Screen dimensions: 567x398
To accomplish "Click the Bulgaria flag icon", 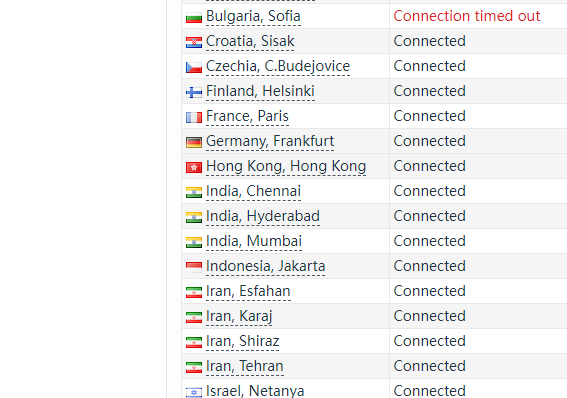I will click(x=194, y=17).
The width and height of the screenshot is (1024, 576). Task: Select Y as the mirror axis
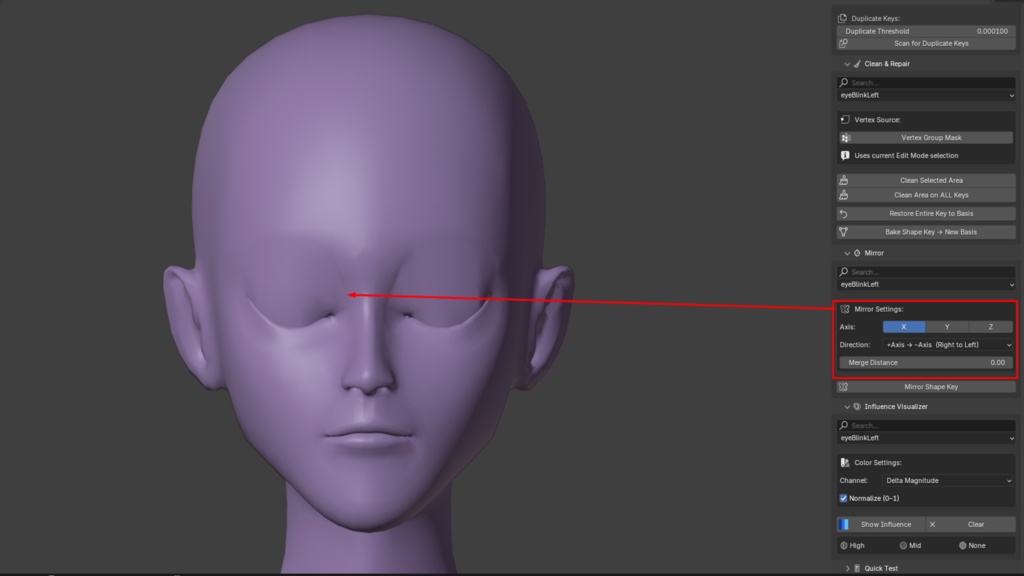[x=947, y=327]
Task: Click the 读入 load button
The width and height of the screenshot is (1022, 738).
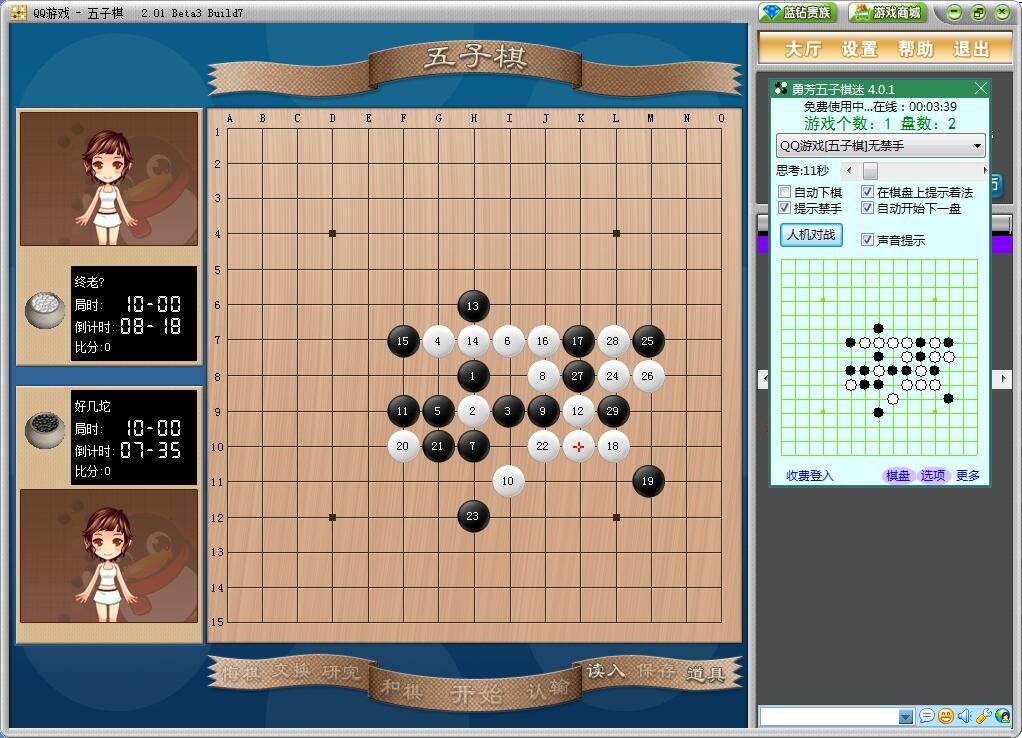Action: pyautogui.click(x=606, y=671)
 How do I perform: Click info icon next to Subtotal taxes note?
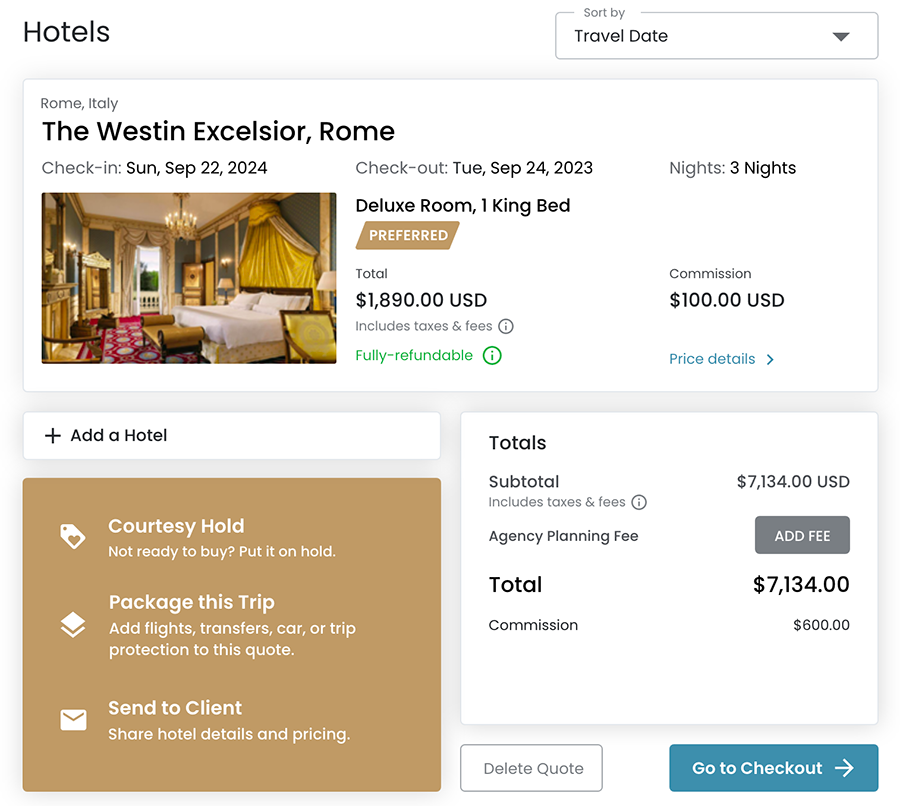639,502
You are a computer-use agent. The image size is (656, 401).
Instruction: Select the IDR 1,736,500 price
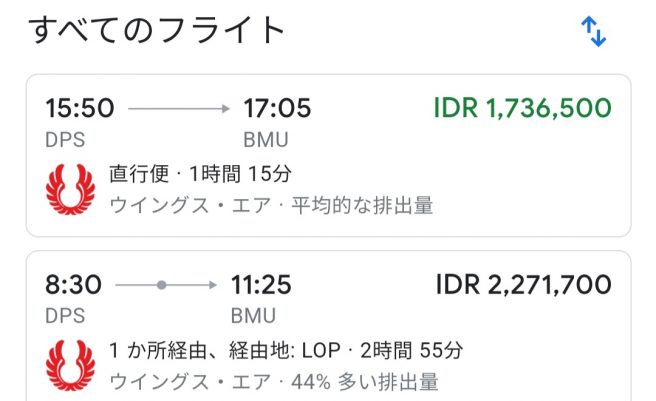[x=523, y=108]
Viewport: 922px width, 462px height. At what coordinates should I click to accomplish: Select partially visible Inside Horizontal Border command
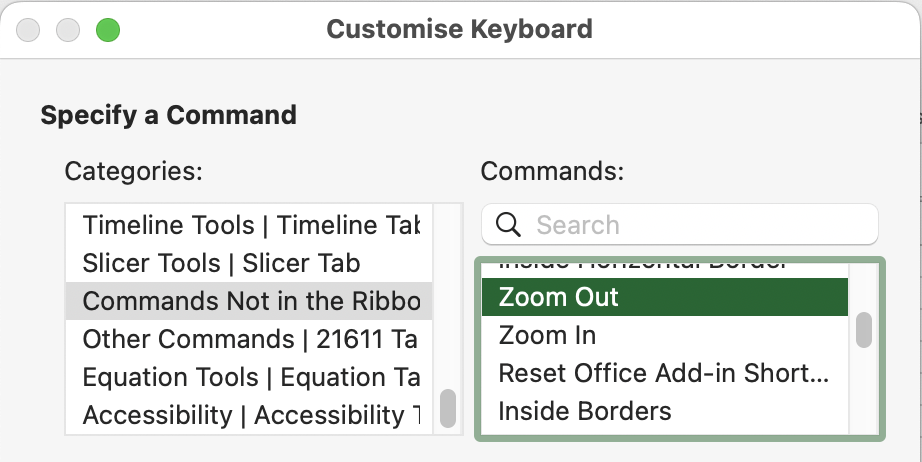click(664, 269)
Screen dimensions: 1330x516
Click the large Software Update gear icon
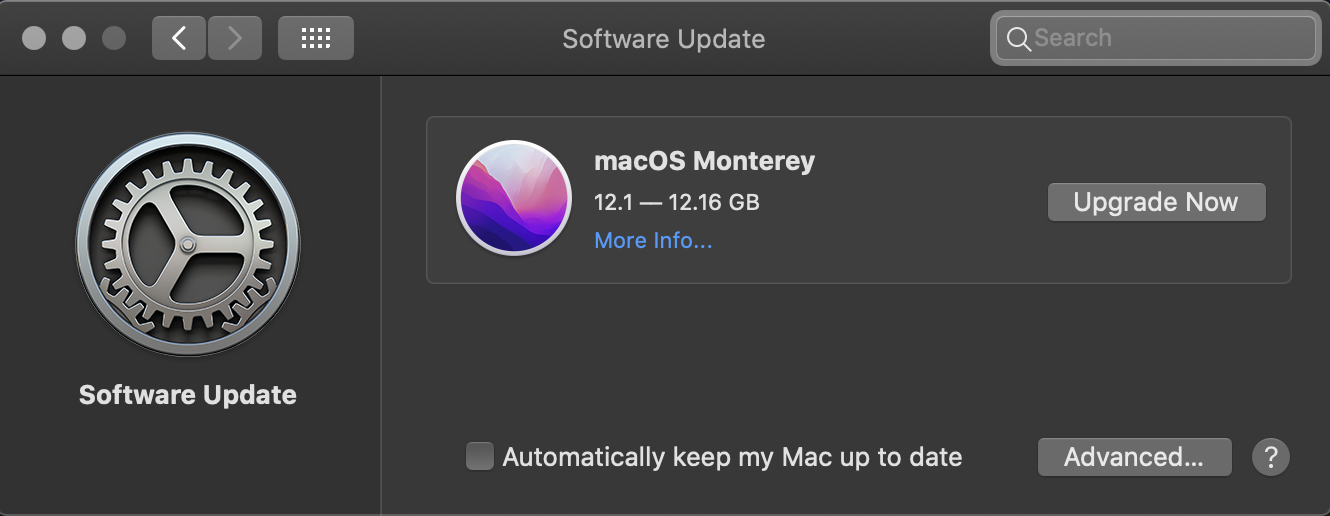point(188,244)
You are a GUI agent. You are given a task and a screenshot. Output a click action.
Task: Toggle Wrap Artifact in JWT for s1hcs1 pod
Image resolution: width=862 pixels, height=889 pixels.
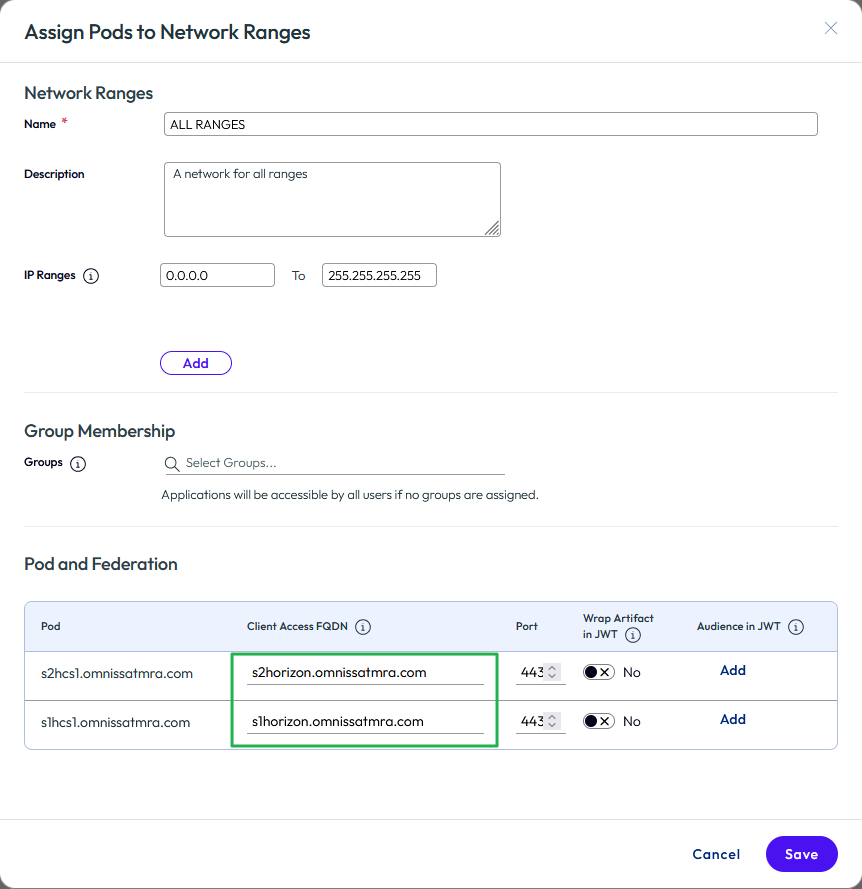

+===+

Written request: List every line of the data above that contains the word "Select".

Finished answer:
The width and height of the screenshot is (1024, 576). Task: Select Y as the mirror axis
Instruction: Select the IDR 1,736,500 price
Viewport: 922px width, 462px height. At what coordinates should I click to accomplish: Select partially visible Inside Horizontal Border command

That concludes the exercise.